Maternal-Fetal Medicine Video & Transcript

High-risk Pregnancy Care: What Is It and Who Needs It?

Louise Wilkins-Haug, MD, PhD

  • Division Director, Maternal-Fetal Medicine, Brigham and Women’s Hospital
  • Professor of Obstetrics, Gynecology and Reproductive Biology, Harvard Medical School

High-risk pregnancy care differs from typical pregnancy care in that we’re often dealing with women who have chronic medical conditions coming into their pregnancy, or there have been pregnancy complications recognized as the pregnancy goes forward, or there are concerns with the baby that they’re carrying.

In addition to women who have ongoing chronic medical health issues before they come into a pregnancy or concerns with the pregnancy itself, often women come into a high-risk practice if they’re older maternal age, 35 or older, or if they’ve had their pregnancy conceived through IVF in combination with older maternal age. Those would be situations where women would seek high-risk obstetric care for their pregnancy.
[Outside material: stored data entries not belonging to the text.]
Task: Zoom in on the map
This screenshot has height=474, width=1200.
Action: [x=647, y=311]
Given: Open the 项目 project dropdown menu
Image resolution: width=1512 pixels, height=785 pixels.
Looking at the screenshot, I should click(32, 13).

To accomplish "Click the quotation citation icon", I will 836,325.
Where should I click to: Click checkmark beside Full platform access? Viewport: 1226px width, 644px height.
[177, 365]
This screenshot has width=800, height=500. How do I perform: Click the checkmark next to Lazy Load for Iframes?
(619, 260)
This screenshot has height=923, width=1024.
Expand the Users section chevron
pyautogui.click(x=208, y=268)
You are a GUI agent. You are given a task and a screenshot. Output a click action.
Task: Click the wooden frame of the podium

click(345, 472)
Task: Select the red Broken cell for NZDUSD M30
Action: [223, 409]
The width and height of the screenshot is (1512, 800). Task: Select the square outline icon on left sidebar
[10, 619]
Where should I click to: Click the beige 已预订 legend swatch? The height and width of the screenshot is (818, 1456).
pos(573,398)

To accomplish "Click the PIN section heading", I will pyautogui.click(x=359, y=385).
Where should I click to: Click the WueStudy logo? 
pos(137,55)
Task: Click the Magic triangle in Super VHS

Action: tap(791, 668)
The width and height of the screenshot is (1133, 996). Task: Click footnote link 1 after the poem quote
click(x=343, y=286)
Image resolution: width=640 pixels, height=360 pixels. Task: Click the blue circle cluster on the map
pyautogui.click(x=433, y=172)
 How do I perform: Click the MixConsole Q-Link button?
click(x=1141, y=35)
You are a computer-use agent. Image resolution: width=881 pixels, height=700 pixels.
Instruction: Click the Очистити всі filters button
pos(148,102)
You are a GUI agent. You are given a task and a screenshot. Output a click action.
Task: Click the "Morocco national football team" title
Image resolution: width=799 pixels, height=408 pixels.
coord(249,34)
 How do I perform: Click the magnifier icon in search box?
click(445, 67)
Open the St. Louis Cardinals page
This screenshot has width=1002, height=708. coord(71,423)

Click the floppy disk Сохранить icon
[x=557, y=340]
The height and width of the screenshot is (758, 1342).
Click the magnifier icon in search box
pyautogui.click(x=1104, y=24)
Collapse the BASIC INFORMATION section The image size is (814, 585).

Medical Conditions and Pregnancy

We would like to see women who have preexisting medical conditions before they actually consider a pregnancy and are actually pregnant. If women come in for a pre-conception consultation there are alterations to their medical care that we can suggest so that their chronic medical disease such as their diabetes, can be in the best control possible when they enter a pregnancy, or some of their other medical conditions, even an inherited metabolic disease, can be optimally managed for their best pregnancy outcome.

Complications Arising during Pregnancy

In the middle part of the pregnancy many women will have an ultrasound to evaluate the length of their cervix. If it’s found to be too short or open they might have cervical insufficiency. That would be a situation where they may be transferred into a high-risk practice to be followed more closely or, if they have other risk factors, they may have a cerclage placed.

Certainly other women may have signs on their ultrasounds or have risk factors for having a placenta that may be too adherent to the uterus and have concerns that they are going to have a difficult delivery which may result in blood loss or need for further surgery. A general obstetrician may refer them to our Placenta Accreta Program that Dr. Carusi runs to help coordinate their care and provide them the best surgical support at the time of their delivery.

One of the other concerns that may develop during a pregnancy is a woman may have elevated blood pressure. It may not be significantly elevated that she needs to deliver right at that point in time but she may need ongoing observation. Certainly some of that may be need to be done in a hospital but often it’s not as severe that she needs delivery. In this case, she may be transferred into a high-risk office.

Monitoring a Baby’s Development during Pregnancy

We have the availability of ultrasound in our unit to be able to follow the fetal growth of an infant as it’s developing, to check blood flow through the umbilical cord, to assess the amniotic fluid in a biophysical, as well as being able to do non-stress testing to check how well the infant’s doing at that point in time.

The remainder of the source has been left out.